Please output, word for word, the part of the forum post about PyInt_FromLong below, beginning at the words "How does free_list" and stopping after "the next object.".

Source document –
# # # # # # #
In python Source code, the int object creation method PyInt_FromLong
, python create a new PyIntObject at the position of free_list's first element pointing to.
Here is the code:
PyObject *
PyInt_FromLong(long ival)
{
register PyIntObject *v;
#if NSMALLNEGINTS + NSMALLPOSINTS > 0
if (-NSMALLNEGINTS <= ival && ival < NSMALLPOSINTS) {
v = small_ints[ival + NSMALLNEGINTS];
Py_INCREF(v);
return (PyObject *) v;
}
#endif
if (free_list == NULL) {
if ((free_list = fill_free_list()) == NULL)
return NULL;
}
/* Inline PyObject_New */
v = free_list;
free_list = (PyIntObject *)Py_TYPE(v);
PyObject_INIT(v, &PyInt_Type);
v->ob_ival = ival;
return (PyObject *) v;
}
and Py_TYPE is:
#define Py_TYPE(ob) (((PyObject*)(ob))->ob_type)
How does free_list = (PyIntObject *)Py_TYPE(v);
work?
It move free_list to point to next object in list.
I think Py_TYPE(v)
will return PyInt_Type
, then (PyIntObject *)PyInt_Type
won't be the next object.
# # # # # # #
Material –
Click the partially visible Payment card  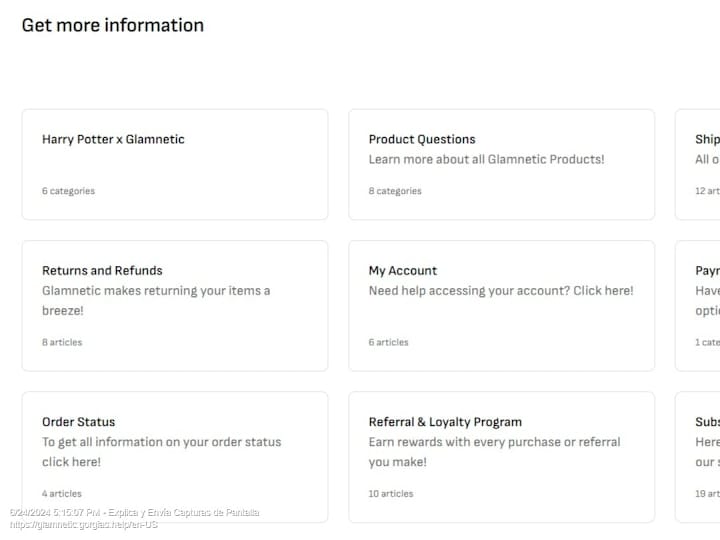click(x=698, y=306)
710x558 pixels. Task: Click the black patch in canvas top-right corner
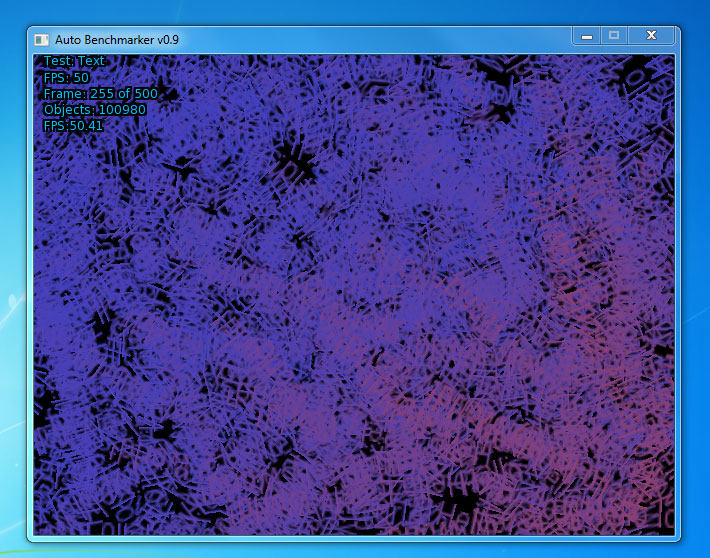638,75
# # # # # # #
Result of the exercise –
How does free_list = (PyIntObject *)Py_TYPE(v);
work?
It move free_list to point to next object in list.
I think Py_TYPE(v)
will return PyInt_Type
, then (PyIntObject *)PyInt_Type
won't be the next object.